++++ Extracted entries
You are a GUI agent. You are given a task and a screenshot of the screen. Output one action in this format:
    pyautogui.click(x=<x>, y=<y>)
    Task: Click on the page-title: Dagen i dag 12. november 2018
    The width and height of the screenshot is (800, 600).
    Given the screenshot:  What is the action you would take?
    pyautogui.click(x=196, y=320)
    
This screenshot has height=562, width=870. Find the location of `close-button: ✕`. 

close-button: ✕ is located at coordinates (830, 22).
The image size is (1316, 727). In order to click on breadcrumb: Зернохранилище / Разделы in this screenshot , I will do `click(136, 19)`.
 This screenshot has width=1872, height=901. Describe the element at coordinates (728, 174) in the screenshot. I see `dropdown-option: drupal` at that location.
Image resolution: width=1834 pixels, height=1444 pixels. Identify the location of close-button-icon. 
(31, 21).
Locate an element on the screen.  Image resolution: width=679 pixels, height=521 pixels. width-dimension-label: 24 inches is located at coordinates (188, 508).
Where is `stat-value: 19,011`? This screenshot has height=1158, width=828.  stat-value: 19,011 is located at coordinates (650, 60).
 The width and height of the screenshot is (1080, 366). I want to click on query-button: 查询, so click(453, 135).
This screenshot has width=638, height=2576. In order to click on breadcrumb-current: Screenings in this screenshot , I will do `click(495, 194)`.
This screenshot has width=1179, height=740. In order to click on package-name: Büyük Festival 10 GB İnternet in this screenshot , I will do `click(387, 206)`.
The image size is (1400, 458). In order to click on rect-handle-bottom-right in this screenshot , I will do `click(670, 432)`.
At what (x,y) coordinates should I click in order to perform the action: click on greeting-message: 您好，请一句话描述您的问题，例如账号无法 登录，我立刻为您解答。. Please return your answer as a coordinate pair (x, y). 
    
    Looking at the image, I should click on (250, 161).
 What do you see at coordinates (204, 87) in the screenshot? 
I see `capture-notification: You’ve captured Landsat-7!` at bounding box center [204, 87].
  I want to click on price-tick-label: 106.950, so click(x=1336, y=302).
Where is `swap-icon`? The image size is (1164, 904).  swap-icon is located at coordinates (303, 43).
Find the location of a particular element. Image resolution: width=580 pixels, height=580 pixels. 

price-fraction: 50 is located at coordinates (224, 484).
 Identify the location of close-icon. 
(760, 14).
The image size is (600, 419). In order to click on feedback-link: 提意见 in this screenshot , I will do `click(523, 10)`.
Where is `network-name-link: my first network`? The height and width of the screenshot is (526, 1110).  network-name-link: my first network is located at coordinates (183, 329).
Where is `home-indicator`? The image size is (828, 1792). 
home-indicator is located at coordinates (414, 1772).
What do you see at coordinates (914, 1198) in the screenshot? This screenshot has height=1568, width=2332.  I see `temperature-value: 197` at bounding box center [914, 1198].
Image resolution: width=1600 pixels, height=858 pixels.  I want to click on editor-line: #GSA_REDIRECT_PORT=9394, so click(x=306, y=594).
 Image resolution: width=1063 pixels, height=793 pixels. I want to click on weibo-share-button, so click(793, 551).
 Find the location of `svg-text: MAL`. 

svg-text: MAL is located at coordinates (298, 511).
++++++++
> **To-do item**: Present every line of the listing above as a Markdown table with two columns, Row for the row number and Line for the text, omitting blank lines.

> **Output of the exercise**:
| Row | Line |
|---|---|
| 1 | You are a GUI agent. You are given a task and a screenshot of the screen. Output one action in this format: |
| 2 |     pyautogui.click(x=<x>, y=<y>) |
| 3 |     Task: Click on the page-title: Dagen i dag 12. november 2018 |
| 4 |     The width and height of the screenshot is (800, 600). |
| 5 |     Given the screenshot:  What is the action you would take? |
| 6 |     pyautogui.click(x=196, y=320) |
| 7 | This screenshot has height=562, width=870. Find the location of `close-button: ✕`.  |
| 8 | close-button: ✕ is located at coordinates (830, 22). |
| 9 | The image size is (1316, 727). In order to click on breadcrumb: Зернохранилище / Разделы in this screenshot , I will do `click(136, 19)`. |
| 10 |  This screenshot has width=1872, height=901. Describe the element at coordinates (728, 174) in the screenshot. I see `dropdown-option: drupal` at that location. |
| 11 | Image resolution: width=1834 pixels, height=1444 pixels. Identify the location of close-button-icon.  |
| 12 | (31, 21). |
| 13 | Locate an element on the screen.  Image resolution: width=679 pixels, height=521 pixels. width-dimension-label: 24 inches is located at coordinates (188, 508). |
| 14 | Where is `stat-value: 19,011`? This screenshot has height=1158, width=828.  stat-value: 19,011 is located at coordinates (650, 60). |
| 15 |  The width and height of the screenshot is (1080, 366). I want to click on query-button: 查询, so click(453, 135). |
| 16 | This screenshot has width=638, height=2576. In order to click on breadcrumb-current: Screenings in this screenshot , I will do `click(495, 194)`. |
| 17 | This screenshot has width=1179, height=740. In order to click on package-name: Büyük Festival 10 GB İnternet in this screenshot , I will do `click(387, 206)`. |
| 18 | The image size is (1400, 458). In order to click on rect-handle-bottom-right in this screenshot , I will do `click(670, 432)`. |
| 19 | At what (x,y) coordinates should I click in order to perform the action: click on greeting-message: 您好，请一句话描述您的问题，例如账号无法 登录，我立刻为您解答。. Please return your answer as a coordinate pair (x, y).  |
| 20 |     Looking at the image, I should click on (250, 161). |
| 21 |  What do you see at coordinates (204, 87) in the screenshot?  |
| 22 | I see `capture-notification: You’ve captured Landsat-7!` at bounding box center [204, 87]. |
| 23 |   I want to click on price-tick-label: 106.950, so click(x=1336, y=302). |
| 24 | Where is `swap-icon`? The image size is (1164, 904).  swap-icon is located at coordinates (303, 43). |
| 25 | Find the location of a particular element. Image resolution: width=580 pixels, height=580 pixels.  |
| 26 | price-fraction: 50 is located at coordinates (224, 484). |
| 27 |  Identify the location of close-icon.  |
| 28 | (760, 14). |
| 29 | The image size is (600, 419). In order to click on feedback-link: 提意见 in this screenshot , I will do `click(523, 10)`. |
| 30 | Where is `network-name-link: my first network`? The height and width of the screenshot is (526, 1110).  network-name-link: my first network is located at coordinates (183, 329). |
| 31 | Where is `home-indicator`? The image size is (828, 1792).  |
| 32 | home-indicator is located at coordinates (414, 1772). |
| 33 | What do you see at coordinates (914, 1198) in the screenshot? This screenshot has height=1568, width=2332.  I see `temperature-value: 197` at bounding box center [914, 1198]. |
| 34 | Image resolution: width=1600 pixels, height=858 pixels.  I want to click on editor-line: #GSA_REDIRECT_PORT=9394, so click(x=306, y=594). |
| 35 |  Image resolution: width=1063 pixels, height=793 pixels. I want to click on weibo-share-button, so click(793, 551). |
| 36 |  Find the location of `svg-text: MAL`.  |
| 37 | svg-text: MAL is located at coordinates (298, 511). |